• Prompt: Could you output only the lines from the one containing "Open the Twitter followers badge" through the last line of the data, both included?

(Task inputs begins)

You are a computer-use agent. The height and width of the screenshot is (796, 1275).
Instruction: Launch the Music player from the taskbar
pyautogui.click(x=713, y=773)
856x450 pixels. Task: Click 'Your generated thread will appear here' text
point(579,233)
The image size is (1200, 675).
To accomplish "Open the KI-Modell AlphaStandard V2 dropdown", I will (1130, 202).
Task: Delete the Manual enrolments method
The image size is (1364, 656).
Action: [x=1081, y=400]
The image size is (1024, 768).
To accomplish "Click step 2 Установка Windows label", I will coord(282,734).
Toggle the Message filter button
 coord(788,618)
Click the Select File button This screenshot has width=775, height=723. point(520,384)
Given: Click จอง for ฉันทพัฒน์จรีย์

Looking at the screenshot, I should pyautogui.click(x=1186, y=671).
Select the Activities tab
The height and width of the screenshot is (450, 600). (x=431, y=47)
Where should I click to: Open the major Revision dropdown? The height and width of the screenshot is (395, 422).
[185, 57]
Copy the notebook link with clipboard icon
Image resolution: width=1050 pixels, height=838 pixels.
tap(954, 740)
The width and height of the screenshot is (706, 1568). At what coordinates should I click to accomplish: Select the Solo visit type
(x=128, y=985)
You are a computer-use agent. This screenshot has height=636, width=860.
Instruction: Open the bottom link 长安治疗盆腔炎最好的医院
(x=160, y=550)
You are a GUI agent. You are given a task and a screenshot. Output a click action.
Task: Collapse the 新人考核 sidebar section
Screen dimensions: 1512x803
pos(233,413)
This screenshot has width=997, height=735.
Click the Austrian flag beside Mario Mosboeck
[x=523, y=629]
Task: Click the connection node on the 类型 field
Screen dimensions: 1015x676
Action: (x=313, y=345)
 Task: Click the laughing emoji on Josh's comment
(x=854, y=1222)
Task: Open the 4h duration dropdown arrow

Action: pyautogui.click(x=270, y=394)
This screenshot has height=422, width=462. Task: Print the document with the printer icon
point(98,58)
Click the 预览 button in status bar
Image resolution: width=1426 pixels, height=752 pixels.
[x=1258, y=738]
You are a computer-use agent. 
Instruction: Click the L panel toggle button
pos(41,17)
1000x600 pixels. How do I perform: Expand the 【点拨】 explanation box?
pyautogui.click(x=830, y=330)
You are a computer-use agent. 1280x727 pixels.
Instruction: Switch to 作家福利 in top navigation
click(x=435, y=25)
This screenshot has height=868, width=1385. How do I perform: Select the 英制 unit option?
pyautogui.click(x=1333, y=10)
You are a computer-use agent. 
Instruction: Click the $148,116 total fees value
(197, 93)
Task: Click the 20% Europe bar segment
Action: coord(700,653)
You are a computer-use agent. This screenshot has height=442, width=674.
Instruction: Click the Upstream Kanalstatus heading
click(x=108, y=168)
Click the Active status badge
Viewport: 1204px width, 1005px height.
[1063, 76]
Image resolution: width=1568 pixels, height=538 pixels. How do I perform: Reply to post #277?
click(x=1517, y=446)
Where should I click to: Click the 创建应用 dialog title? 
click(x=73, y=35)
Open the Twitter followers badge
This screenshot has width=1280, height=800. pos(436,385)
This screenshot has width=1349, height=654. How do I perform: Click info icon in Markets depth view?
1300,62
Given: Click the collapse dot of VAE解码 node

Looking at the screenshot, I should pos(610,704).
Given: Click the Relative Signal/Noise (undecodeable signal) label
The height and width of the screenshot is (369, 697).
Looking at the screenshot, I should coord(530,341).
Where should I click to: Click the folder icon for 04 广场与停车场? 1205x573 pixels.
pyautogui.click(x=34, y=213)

(Task inputs ends)

• Answer to this problem:
Open the Twitter followers badge
This screenshot has width=1280, height=800. pos(436,385)
This screenshot has width=1349, height=654. How do I perform: Click info icon in Markets depth view?
1300,62
Given: Click the collapse dot of VAE解码 node

Looking at the screenshot, I should pos(610,704).
Given: Click the Relative Signal/Noise (undecodeable signal) label
The height and width of the screenshot is (369, 697).
Looking at the screenshot, I should coord(530,341).
Where should I click to: Click the folder icon for 04 广场与停车场? 1205x573 pixels.
pyautogui.click(x=34, y=213)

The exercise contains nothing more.